Probably the most interesting paper in the book is "The Errors of TeX", in which Knuth goes through his error logs and discusses how the TeX implementation was developed and stabilized. Errors are classified in an alphabetical scheme -- "A, an algorithm awry. B, a blunder or botch. ... D, a data structure debacle" and so on -- and I can recognize all of those errors because I've made them too. His testing philosophy is interesting, too: test to destruction with a test suite that exercises extreme cases.

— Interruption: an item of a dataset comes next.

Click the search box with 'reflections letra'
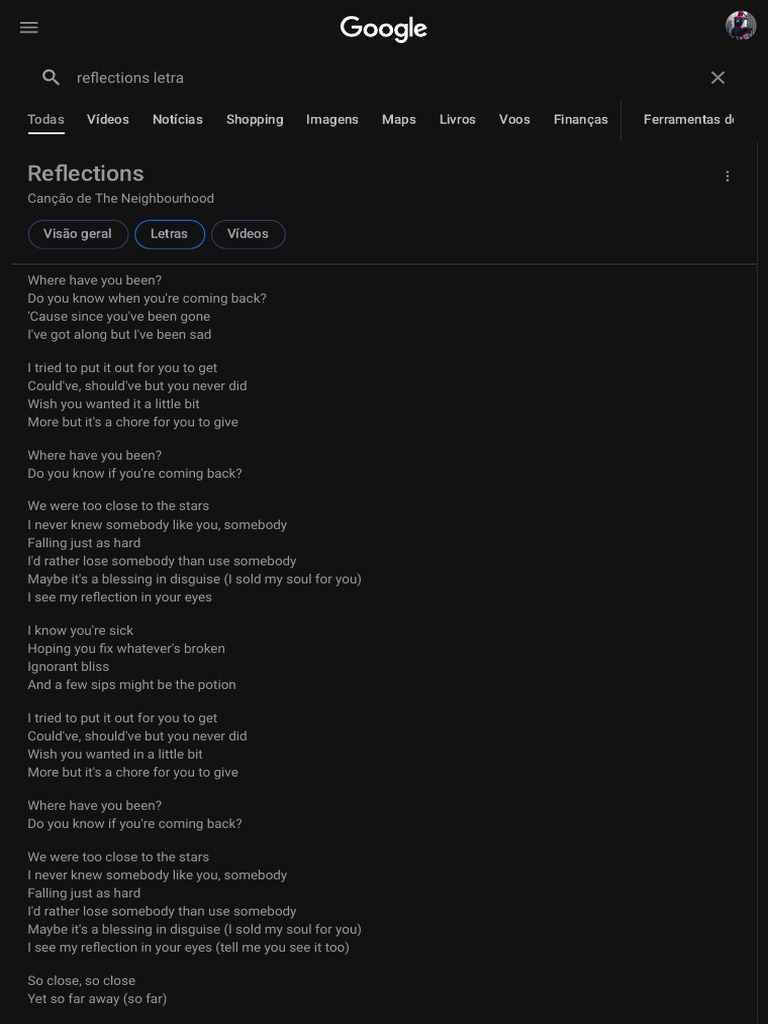 [380, 78]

In the second of two included "Programming Pearls" columns, Knuth presents a literate program that reads a text file and outputs a list of the most common words. In his scathing critique of the program, M.D. McIlroy summarizes why Knuthian algorithmic analysis -- highly mathematical, detailed to the point of counting machine instructions-- when he points out that a six-command pipeline of Unix commands can do much the same task, and comments "He has fashioned a sort of industrial-strength Fabergé egg -- intricate, wonderfully worked, refined beyond all ordinary desires, a museum piece from the start." Yes. It would be very nice to be Donald Knuth, able to declare that a program's specification is now frozen and to not use external libraries or data sources that shift and change, but almost no programmers today can be so resolute.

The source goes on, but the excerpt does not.